Segment Start: DATA UNDER STUDY

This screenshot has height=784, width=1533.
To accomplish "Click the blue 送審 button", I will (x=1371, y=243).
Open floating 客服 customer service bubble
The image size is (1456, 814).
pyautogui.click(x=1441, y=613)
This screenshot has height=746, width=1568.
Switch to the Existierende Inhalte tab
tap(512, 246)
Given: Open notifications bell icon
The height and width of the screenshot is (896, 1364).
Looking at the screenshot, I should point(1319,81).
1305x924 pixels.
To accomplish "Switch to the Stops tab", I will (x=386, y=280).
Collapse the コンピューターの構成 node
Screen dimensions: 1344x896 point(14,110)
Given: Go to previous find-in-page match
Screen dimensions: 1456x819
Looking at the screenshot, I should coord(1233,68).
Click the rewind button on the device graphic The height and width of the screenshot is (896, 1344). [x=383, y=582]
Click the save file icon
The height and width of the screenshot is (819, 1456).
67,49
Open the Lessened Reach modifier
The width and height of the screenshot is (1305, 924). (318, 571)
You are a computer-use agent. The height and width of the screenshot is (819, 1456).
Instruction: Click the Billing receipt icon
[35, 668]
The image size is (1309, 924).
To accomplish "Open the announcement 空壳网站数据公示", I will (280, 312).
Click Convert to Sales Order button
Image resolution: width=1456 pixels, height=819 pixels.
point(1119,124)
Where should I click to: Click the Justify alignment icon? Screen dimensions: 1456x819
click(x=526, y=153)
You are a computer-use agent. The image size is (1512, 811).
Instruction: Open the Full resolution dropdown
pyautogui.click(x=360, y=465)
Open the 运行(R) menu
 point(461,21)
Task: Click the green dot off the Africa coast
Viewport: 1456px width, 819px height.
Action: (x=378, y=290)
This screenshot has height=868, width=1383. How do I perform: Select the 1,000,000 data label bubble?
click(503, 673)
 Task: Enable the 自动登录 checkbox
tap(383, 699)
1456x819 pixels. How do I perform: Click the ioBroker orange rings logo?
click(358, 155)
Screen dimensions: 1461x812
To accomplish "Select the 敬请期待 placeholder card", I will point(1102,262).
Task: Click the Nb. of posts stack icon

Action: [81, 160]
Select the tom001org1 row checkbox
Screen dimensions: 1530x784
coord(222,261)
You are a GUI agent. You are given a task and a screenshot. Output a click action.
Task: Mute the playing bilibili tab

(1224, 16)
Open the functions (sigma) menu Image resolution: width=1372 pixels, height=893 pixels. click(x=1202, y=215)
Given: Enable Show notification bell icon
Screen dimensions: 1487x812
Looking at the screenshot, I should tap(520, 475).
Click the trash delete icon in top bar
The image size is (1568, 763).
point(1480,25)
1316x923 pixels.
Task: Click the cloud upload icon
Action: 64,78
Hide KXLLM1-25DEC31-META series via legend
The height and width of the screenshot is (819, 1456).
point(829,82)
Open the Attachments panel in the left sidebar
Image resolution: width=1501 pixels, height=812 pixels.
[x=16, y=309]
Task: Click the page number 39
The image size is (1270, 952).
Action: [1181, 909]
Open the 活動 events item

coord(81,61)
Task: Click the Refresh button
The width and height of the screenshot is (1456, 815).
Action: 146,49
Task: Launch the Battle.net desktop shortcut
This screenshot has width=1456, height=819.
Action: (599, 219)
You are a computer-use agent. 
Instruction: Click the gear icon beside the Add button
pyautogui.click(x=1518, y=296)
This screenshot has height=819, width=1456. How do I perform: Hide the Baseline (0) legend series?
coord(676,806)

Segment End: DATA UNDER STUDY

Pull every line containing "page" from the data.

OUTPUT OF THE TASK:
Given: Go to previous find-in-page match
Task: Click the page number 39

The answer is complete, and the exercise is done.